### Source text
Dubay makes a powerful argument in favor of beauty as evidence of God in the universe (The Evidential Power of Beauty) and the Holy Father is convinced that Artists, and by that I am certain that he means Artists in the broadest sense of the word, have a great deal to contribute both to the support of the faithful and to the evangelization of the unbeliever.

What then must be the essential ingredients of any work that might help people come to God. First and foremost, I would think, integrity--a grass-roots, at-the-bottom, fundamental commitment to telling the truth as you see it, even if that truth seems to run counter to God. For example, though Wallace Stevens spent much of his life as a professed Atheist, I think much of his poetry deals with the question of the existence of God, and by stating his case honestly, one sees hidden within the poetry the opposite case as well. Some have argued that "Sunday Morning" is the great atheistic paean. And yet the poetry is, as one would say, "Christ-Haunted." One gets the impression that "methinks the artist dost protest too much." That he struggles mightily to make his point only to fall back on ambiguity and uncertainty that ring with a certain theistic tone. The "Disillusionment at 10 O'Clock" appears to be about aesthetics (another obsession of Stevens's) but it can be read to being about the drabness of the world without the Divine Imagination. So truth will out if one is as honest as he or she could possibly be.

### Your objective
Write out the passage on beauty and faith from "Dubay makes a" through "of the unbeliever.", substituting "Pope" for "Holy Father".

### Dataset excerpt
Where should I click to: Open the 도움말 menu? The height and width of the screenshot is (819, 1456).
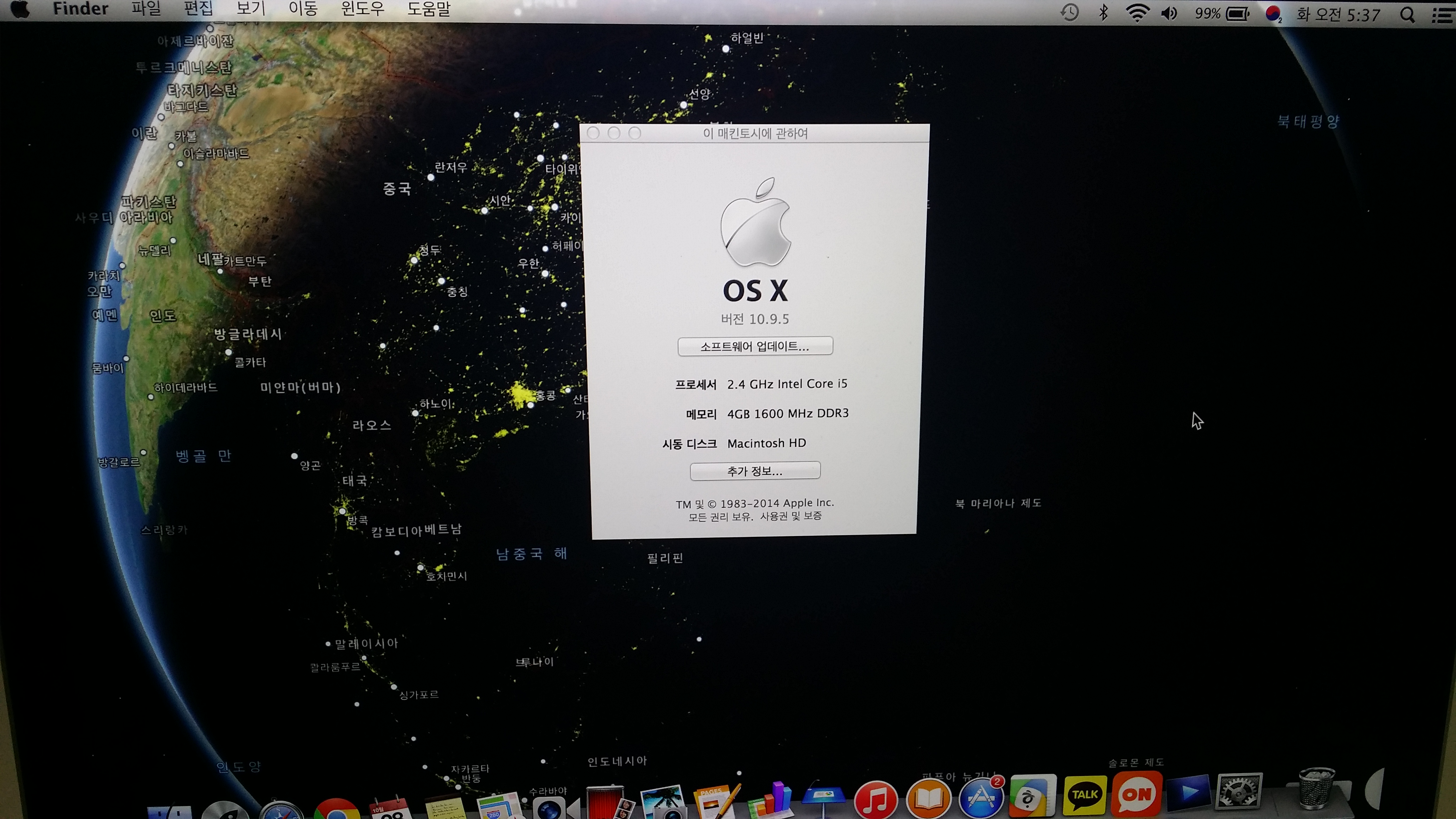pos(429,9)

### Response to this exercise
Dubay makes a powerful argument in favor of beauty as evidence of God in the universe (The Evidential Power of Beauty) and the Pope is convinced that Artists, and by that I am certain that he means Artists in the broadest sense of the word, have a great deal to contribute both to the support of the faithful and to the evangelization of the unbeliever.